5. Soruşturma işlemleri kapsamında, başvurucunun ByLock kullanıcısı olup olmadığı, Asya Katılım Bankasında (Bank Asya) hesabının bulunup bulunmadığı, örgütle iltisak ve irtibatı bulunan dernek ve kurumlarda çalışma kaydının bulunup bulunmadığı araştırılmıştır. Bu doğrultuda başvurucunun ByLock kaydının bulunmadığına, dernek ve sendika kaydına da rastlanmadığına dair tutanaklar ile başvurucu adına tespit edilen Sosyal Güvenlik Kurumu (SGK) çalışma kayıtları ile Bank Asya hesap hareketleri dosyaya ibraz edilmiştir. Diğer taraftan bir kısım soruşturma dosyasında A.Ö., E.Ü., M.D., R.U. ve E.E.nin başvurucu aleyhine verdikleri beyanlar soruşturma dosyasına gönderilmiştir.

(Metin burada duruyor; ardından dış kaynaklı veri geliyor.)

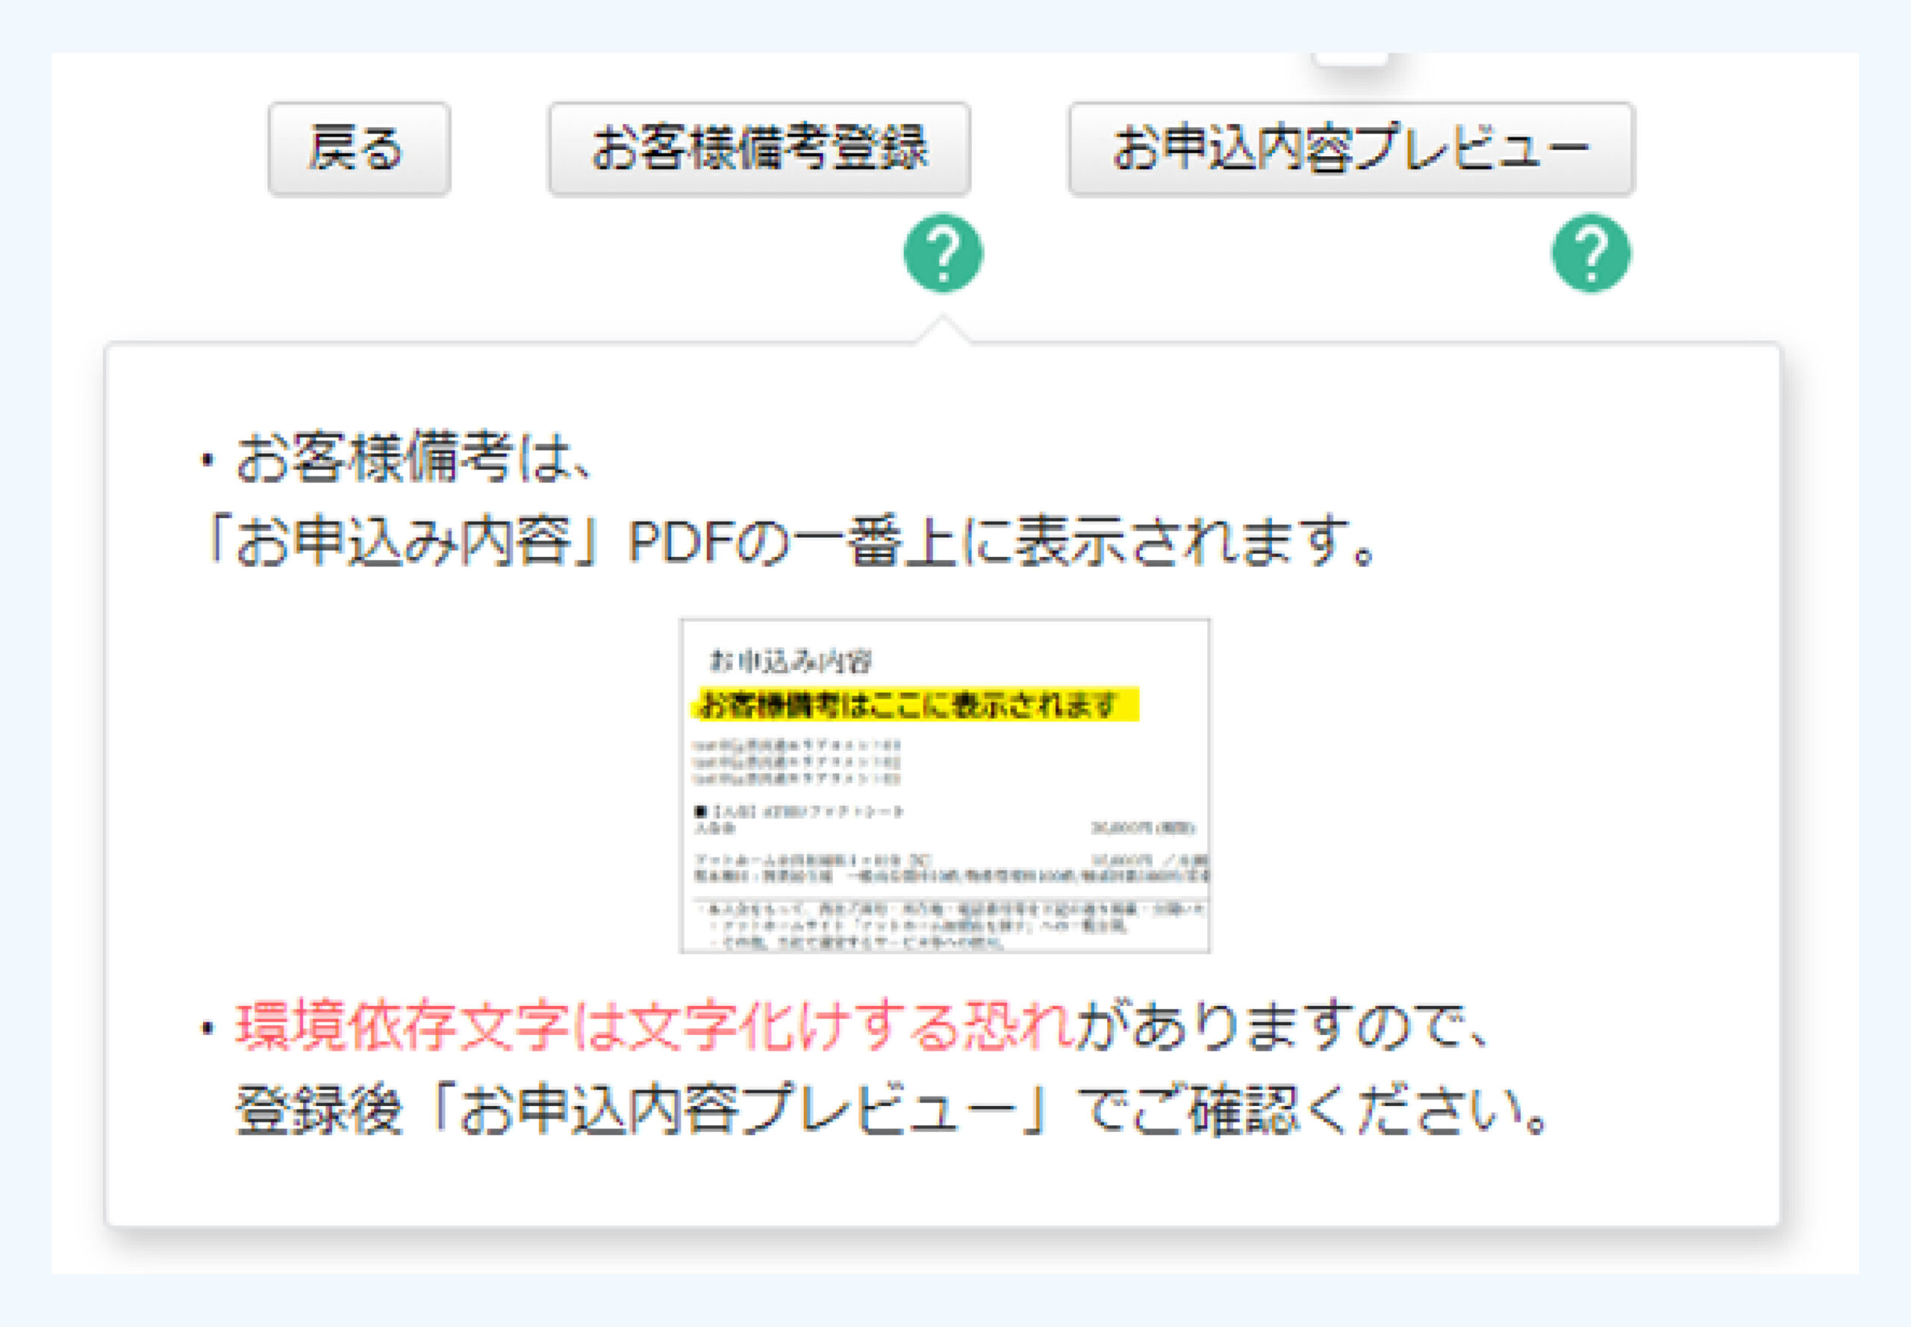Click お申込み内容 heading inside the thumbnail
1911x1327 pixels.
click(789, 661)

6. Çorum Cumhuriyet Başsavcılığı, başvurucunun eylemlerinin yoğunluk kazandığı yerin Ankara olduğu gerekçesiyle 22/5/2018 tarihinde yetkisizlik kararı vermiş ve soruşturma dosyasını Ankara Cumhuriyet Başsavcılığına (Başsavcılık) göndermiştir.
7. Başsavcılık, başvurucunun silahlı terör örgütüne üye olma suçundan cezalandırılması talebiyle 15/8/2018 tarihli iddianame düzenlemiştir. İddianamede özetle başvurucunun örgüte bağlı erkek öğrenci yurdunda müdür yardımcılığı yaptığı, başvurucu aleyhine beyanda bulunan kişilerin başvurucunun kaldıkları evde sorumlu abilik yaptığına, himmet parası topladığına ve sohbetler düzenlediğine yönelik anlatımlarda bulundukları belirtilerek atılı suçu işlediği ileri sürülmüştür.

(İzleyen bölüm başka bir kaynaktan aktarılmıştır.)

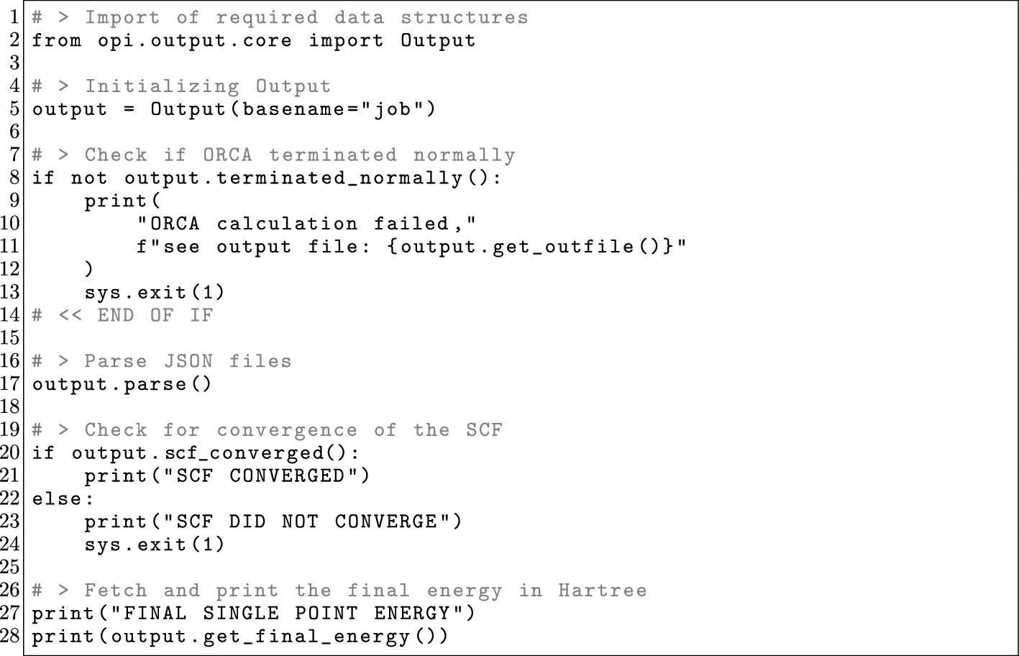This screenshot has width=1019, height=656.
Task: Click the second sys.exit(1) call
Action: (155, 545)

8. Açılan dava hakkında Ankara 21. Ağır Ceza Mahkemesinin verdiği yetkisizlik kararından sonra Çorum Ağır Ceza Mahkemesinin de verdiği yetkisizlik kararıyla ortaya çıkan yetki uyuşmazlığı Yargıtay tarafından Çorum Ağır Ceza Mahkemesinin (Mahkeme) yetkili olduğuna karar verilmek suretiyle giderilmiştir.
9. Mahkeme 5/2/2019 tarihinde duruşma hazırlığı işlemleri yapmıştır. Tensip Tutanağı'nda tanıklar A.Ö., E.Ü., M.D., R.U., E.E., A.E., İ.E., E.D. ve A.C.nin beyanlarının istinabe mahkemeleri tarafından alınmasına yönelik işlem yapılmıştır. Ayrıca başvurucuya ait Bank Asya hesap hareketleri, başvurucu hakkında düzenlenen Mali Suçları Araştırma Kurulu (MASAK) raporu ile SGK kayıtlarının istenmesine karar verilmiştir.
10. Yargılama iki celsede tamamlanmıştır. Birinci celse öncesinde başvurucunun örgütle iltisakı nedeniyle kapatılan yurtta müdür yardımcısı olduğuna dair kurum kayıtları ve Bank Asya hesaplarında bakiyeye rastlanmadığına ilişkin olarak MASAK tarafından düzenlenen rapor dosyaya gönderilmiştir.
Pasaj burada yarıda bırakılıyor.